Le mardi 12 octobre dernier, une femme a été condamnée à deux ans de prison avec sursis et 1,75 million d’euros d’amende pour blanchiment de fraude fiscale dans une procédure initiée dans le cadre des « Dubaï Papers », des révélations de « l’Obs » faites en 2018 sur un vaste système d’évasion fiscale.
La femme âgée de 60 ans et sans emploi, a reconnu sa culpabilité lors d’une audience de « comparution sur reconnaissance préalable de culpabilité » (CRPC) et accepté la peine, qui avait été proposée avec le parquet national financier (PNF). Cette peine, de deux ans d’emprisonnement avec sursis et 1,75 million d’euros d’amende, a été homologuée par le tribunal. Il s’agit de l’une des plus importantes amendes homologuées lors d’une CRPC.
Pendant l’audience, le représentant du PNF a expliqué que cette femme avait appris, en 1997, l’existence d’un héritage familial de 115 millions de dollars, placés dans une banque en Suisse. Sur cette somme, qui avait été partagée avec d’autres membres de sa famille, elle avait hérité de 25 millions de dollars, ce qui représentait à l’époque un peu plus de 21 millions d’euros.
En 2002, par l’intermédiaire du compagnon de sa sœur, elle était mise en contact avec l’un des frères de Croÿ, qui fonderont un peu plus tard le groupe Helin, et à qui elle confiait, par l’intermédiaire d’une donation, la gestion de ses fonds.
Jusqu’en 2019, ce groupe lui permet, par un schéma sophistiqué d’interposition de plusieurs « trusts » et banques, de masquer ces fonds. La bénéficiaire récupérait une partie de cet argent notamment par l’intermédiaire de cartes bancaires préchargées.
En 2019, avec la révélation des « Dubaï Papers » dans la presse, cette personne décidait de se manifester auprès de la justice française. Elle s’est également confiée à « l’Obs » dans un entretien.

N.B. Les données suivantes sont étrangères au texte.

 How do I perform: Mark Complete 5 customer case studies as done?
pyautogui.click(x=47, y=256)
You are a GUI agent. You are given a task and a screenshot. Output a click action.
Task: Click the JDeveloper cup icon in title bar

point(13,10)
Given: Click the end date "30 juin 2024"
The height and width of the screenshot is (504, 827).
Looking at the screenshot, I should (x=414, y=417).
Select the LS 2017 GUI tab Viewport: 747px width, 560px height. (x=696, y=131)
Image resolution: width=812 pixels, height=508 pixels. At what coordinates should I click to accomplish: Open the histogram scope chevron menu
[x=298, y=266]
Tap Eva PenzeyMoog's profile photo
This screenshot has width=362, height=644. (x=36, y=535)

A la barre, elle a expliqué que lorsqu’elle avait appris l’existence de cet héritage, « un poids familial énorme », la banque suisse lui avait conseillé « de ne pas bouger », autrement dit de ne pas déclarer cet argent au fisc.

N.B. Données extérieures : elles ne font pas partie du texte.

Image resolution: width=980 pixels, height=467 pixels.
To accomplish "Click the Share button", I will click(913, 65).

Son avocate, Chloé Belloy, a observé qu’elle n’avait pas changé de train de vie avec cet argent, n’avait pas effectué d’achat immobilier ou d’œuvre d’art. Un argument pris en compte par le parquet national financier, qui a indiqué qu’elle n’avait perçu que « quelques dizaines de milliers d’euros » au total.

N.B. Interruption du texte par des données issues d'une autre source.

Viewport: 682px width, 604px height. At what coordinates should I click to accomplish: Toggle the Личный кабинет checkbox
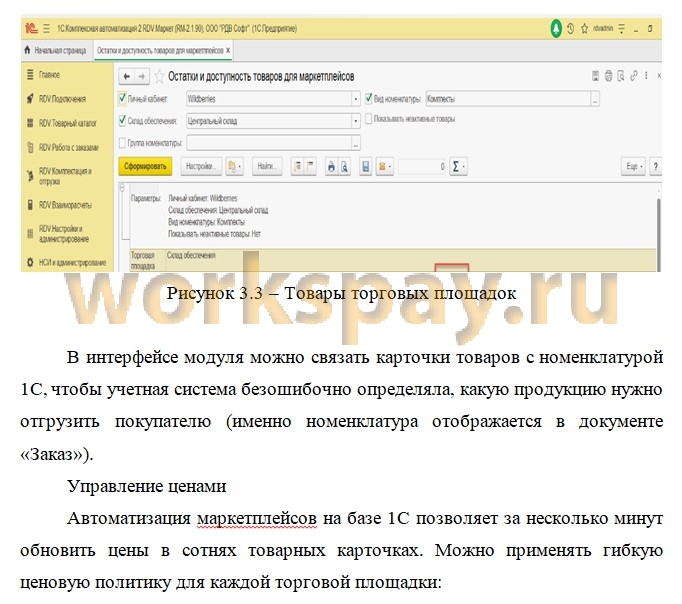123,99
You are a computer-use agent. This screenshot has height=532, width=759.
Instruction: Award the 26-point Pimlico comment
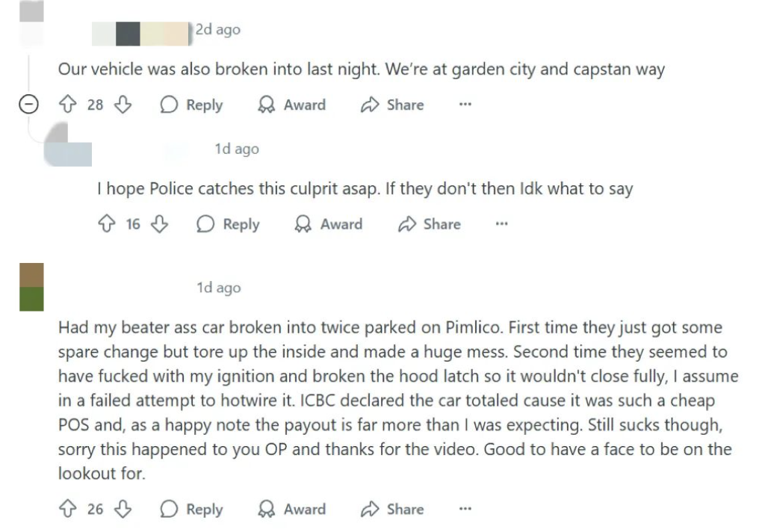[x=292, y=509]
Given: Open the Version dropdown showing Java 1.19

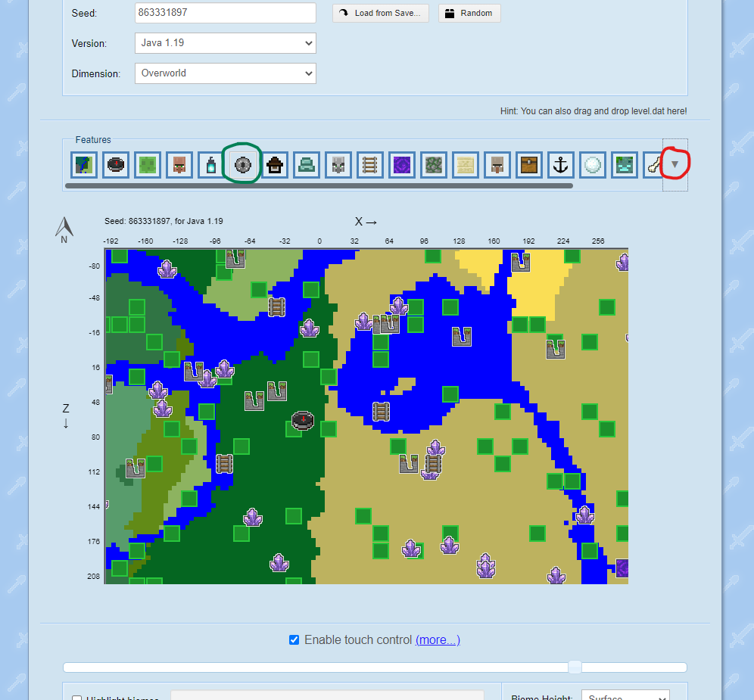Looking at the screenshot, I should pyautogui.click(x=225, y=43).

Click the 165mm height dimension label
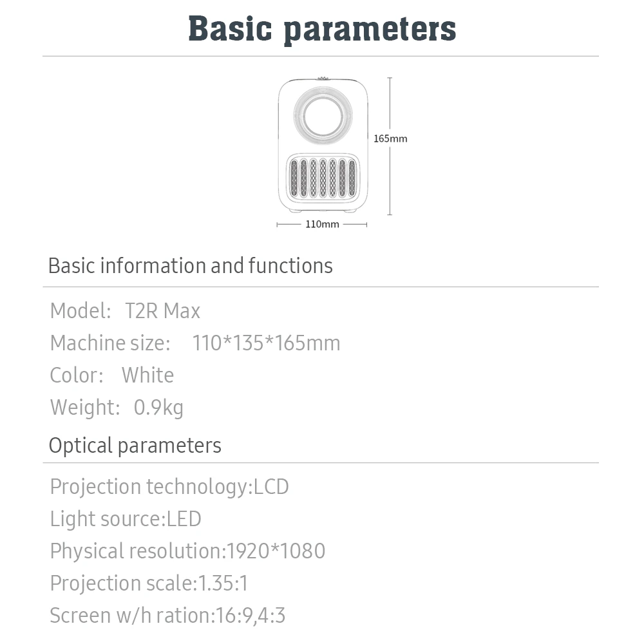[390, 139]
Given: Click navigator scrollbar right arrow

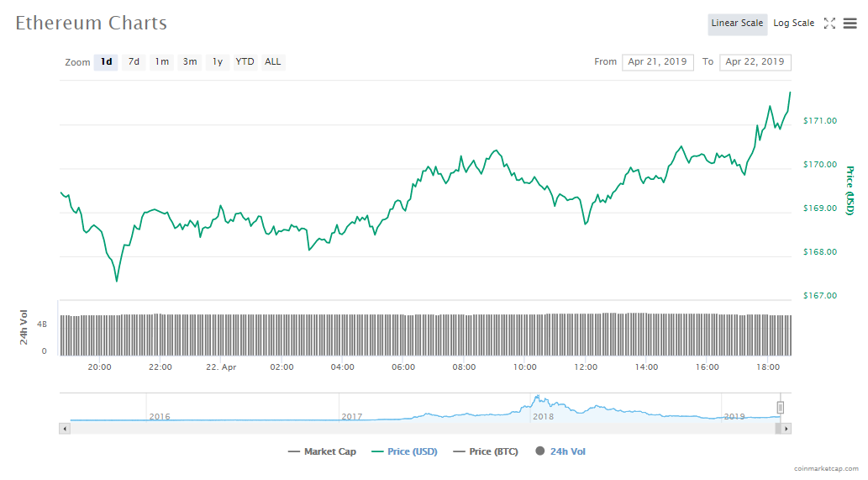Looking at the screenshot, I should pos(786,429).
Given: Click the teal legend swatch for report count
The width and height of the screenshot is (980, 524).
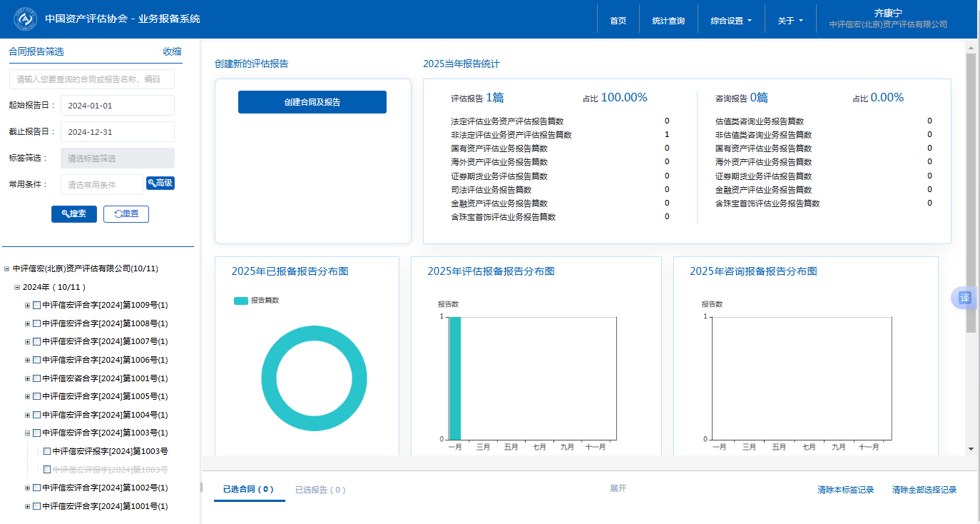Looking at the screenshot, I should 241,301.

Elle a, depuis, régularisé sa situation auprès de l’administration fiscale, à hauteur de 8,6 millions d’euros.
A la suite des révélations sur les « Dubaï Papers », une fuite de 200 000 fichiers, mémos, courriels, lettres et télécopies, le PNF avait ouvert, le 22 février 2019, une enquête préliminaire pour blanchiment aggravé de fraude fiscale.
En France, « l’Obs » avait révélé, en septembre 2018, le « système de blanchiment offshore aux Emirats arabes unis » organisé via le groupe Helin avec « 200 clients recrutés par cooptation : des oligarques russes, des sportifs, des grandes fortunes, des aristocrates et des chefs d’entreprise français ».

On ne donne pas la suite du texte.